Coastal’s directors Friday night authorized a cash tender offer of $60 a share for each of American Natural’s 37 million outstanding common shares, to begin today.
In the exchange of letters, made public by both companies, Coastal Chairman Oscar Wyatt told American Natural Chairman Arthur Ceder that the takeover would result in a company with assets exceeding $7 billion and annual revenue of about $9 billion.
Wyatt said the two companies’ natural gas pipeline systems are complementary, as are their oil and gas exploration and production activities. The combined company would have gas reserves of 1.3 trillion cubic feet and oil reserves of 40 million barrels, he noted.
Wyatt told Ceder: “Coastal has no intention of liquidating or dismembering ANR.”
In his response, Ceder called the unsolicited offer “entirely inadequate,” although he said it would be submitted to American Natural’s board in due course.

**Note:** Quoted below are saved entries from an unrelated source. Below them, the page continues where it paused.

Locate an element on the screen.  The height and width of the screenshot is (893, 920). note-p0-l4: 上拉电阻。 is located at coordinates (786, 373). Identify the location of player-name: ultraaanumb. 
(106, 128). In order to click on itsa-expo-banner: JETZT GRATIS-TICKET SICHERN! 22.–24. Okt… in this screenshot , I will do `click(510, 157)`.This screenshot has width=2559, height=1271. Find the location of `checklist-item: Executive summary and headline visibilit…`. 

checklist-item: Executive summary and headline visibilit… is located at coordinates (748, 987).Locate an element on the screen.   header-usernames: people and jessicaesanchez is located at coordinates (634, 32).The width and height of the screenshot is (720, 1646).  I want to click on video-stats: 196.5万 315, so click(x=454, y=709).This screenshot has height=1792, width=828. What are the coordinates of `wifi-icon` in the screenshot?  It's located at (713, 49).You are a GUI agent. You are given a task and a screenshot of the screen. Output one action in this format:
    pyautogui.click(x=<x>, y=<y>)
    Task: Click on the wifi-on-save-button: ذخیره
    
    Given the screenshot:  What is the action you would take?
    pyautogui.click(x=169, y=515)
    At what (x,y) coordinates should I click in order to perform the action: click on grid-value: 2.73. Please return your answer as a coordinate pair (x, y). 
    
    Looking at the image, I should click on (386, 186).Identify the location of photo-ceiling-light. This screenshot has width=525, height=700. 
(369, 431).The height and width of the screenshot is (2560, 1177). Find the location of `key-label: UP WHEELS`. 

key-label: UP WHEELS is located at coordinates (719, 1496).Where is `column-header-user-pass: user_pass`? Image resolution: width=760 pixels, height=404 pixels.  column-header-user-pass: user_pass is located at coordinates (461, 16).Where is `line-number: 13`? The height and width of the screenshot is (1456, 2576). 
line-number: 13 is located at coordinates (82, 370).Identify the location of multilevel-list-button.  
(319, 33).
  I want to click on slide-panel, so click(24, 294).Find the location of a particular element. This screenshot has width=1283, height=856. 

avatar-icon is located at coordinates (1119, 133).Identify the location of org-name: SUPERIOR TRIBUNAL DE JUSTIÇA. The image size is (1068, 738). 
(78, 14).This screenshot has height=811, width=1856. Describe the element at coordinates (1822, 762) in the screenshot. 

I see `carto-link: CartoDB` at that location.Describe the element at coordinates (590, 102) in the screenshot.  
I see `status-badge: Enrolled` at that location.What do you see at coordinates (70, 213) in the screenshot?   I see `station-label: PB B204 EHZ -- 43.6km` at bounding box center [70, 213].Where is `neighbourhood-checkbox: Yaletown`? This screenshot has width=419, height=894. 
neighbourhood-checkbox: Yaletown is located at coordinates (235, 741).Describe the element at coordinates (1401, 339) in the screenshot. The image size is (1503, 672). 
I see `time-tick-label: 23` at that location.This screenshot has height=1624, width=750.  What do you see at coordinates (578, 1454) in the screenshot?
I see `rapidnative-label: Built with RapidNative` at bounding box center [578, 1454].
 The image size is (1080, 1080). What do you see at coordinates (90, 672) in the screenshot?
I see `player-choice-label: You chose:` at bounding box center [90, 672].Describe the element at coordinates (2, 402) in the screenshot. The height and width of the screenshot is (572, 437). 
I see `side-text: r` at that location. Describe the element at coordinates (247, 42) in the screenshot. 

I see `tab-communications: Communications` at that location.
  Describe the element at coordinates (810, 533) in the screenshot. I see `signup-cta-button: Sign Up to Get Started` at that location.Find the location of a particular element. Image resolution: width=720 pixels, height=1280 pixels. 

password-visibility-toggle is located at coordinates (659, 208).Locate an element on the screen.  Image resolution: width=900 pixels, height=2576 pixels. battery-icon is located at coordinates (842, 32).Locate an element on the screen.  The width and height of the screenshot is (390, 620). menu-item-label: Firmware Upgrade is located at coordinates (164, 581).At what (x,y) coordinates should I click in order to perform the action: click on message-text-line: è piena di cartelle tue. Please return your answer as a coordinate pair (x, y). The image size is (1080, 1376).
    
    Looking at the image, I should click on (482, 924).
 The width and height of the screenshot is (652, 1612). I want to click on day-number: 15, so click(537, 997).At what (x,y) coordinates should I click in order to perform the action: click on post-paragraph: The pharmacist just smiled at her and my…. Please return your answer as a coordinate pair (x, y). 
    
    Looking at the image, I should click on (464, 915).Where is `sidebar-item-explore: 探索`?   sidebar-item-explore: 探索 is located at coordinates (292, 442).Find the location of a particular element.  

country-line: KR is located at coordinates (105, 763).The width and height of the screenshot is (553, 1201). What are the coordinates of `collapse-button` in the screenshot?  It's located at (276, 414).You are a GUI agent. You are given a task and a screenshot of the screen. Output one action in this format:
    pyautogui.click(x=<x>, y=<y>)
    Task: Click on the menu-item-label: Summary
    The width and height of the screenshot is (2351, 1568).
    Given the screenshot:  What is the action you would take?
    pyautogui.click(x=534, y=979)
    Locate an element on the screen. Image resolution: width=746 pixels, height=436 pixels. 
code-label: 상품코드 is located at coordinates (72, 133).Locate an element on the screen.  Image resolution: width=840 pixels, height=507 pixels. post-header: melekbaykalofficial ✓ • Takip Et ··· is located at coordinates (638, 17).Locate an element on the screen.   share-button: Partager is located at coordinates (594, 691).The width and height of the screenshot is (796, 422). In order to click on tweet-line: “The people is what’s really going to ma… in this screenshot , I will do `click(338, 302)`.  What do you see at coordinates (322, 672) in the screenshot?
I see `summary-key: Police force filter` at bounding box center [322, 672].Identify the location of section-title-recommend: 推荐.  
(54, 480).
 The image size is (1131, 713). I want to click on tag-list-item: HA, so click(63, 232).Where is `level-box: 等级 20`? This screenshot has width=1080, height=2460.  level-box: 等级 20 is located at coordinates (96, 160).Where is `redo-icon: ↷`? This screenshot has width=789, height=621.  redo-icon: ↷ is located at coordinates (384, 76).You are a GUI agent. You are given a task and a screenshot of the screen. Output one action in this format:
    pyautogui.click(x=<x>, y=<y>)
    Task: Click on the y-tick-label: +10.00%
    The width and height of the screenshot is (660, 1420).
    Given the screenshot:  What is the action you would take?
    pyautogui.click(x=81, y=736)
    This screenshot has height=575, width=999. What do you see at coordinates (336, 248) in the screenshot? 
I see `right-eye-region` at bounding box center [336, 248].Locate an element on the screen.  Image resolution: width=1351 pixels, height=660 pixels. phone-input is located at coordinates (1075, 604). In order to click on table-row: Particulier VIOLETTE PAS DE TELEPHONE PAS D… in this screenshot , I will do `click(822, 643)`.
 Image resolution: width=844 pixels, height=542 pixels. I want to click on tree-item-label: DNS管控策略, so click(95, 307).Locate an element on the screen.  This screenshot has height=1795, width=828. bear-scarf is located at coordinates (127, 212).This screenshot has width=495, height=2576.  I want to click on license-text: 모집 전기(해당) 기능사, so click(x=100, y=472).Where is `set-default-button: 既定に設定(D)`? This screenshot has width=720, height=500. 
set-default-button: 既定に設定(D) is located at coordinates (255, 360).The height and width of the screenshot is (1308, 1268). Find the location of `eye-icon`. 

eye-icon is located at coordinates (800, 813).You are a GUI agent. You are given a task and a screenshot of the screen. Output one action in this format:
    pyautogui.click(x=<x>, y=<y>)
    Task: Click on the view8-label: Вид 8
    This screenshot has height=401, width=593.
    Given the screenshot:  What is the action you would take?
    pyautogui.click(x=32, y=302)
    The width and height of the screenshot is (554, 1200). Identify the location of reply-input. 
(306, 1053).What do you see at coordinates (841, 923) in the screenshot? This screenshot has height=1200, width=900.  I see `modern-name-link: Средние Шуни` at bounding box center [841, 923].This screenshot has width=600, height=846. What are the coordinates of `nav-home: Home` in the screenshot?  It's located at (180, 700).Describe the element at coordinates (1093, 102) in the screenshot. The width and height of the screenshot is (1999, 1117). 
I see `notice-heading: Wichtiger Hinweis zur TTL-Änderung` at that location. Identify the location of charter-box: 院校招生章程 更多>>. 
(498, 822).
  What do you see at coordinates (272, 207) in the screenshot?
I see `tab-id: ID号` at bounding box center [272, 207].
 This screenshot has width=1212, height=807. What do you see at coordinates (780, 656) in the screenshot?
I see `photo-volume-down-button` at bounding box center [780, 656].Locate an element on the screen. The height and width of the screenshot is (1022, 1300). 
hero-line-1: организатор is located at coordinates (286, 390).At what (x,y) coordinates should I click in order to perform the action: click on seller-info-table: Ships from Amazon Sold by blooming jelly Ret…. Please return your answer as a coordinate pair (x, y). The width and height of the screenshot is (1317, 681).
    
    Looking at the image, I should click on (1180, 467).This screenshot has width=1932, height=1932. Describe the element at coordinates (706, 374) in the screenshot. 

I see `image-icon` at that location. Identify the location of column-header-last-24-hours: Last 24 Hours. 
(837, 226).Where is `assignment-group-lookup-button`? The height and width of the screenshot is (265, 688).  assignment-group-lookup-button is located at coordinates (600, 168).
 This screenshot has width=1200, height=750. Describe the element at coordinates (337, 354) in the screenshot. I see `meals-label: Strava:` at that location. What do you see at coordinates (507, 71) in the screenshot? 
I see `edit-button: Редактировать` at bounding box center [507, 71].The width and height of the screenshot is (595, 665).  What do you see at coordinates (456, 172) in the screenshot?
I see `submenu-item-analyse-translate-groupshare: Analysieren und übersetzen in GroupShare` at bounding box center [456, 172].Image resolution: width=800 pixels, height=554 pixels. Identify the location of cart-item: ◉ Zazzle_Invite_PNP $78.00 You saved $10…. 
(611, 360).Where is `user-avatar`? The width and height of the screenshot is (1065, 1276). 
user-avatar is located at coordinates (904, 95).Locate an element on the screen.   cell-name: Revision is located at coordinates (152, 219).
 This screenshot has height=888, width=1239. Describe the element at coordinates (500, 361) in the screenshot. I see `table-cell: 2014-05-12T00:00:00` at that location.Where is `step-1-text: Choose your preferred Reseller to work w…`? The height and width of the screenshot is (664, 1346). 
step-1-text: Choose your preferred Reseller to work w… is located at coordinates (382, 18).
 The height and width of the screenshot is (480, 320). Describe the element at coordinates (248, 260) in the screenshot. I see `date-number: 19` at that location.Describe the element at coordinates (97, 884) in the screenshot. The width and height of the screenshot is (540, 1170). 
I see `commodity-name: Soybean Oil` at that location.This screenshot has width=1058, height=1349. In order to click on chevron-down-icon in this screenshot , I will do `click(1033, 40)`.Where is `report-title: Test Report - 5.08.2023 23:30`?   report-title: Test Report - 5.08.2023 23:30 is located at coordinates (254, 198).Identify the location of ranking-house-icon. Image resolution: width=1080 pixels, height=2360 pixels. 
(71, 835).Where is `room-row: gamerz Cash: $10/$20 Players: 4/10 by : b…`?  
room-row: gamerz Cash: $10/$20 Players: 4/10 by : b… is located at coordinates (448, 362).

He said: “I have great difficulty accepting at face value your statement that ANR would not be liquidated or dismembered if Coastal’s offer were accepted.”
Ceder said that, in view of Coastal’s current debt load and the additional debt it would incur to acquire all of American Natural’s common stock, Coastal could not avoid “a massive sell-off of assets.”
He said American Natural intends to take whatever legal and other actions are necessary to protect its stockholders.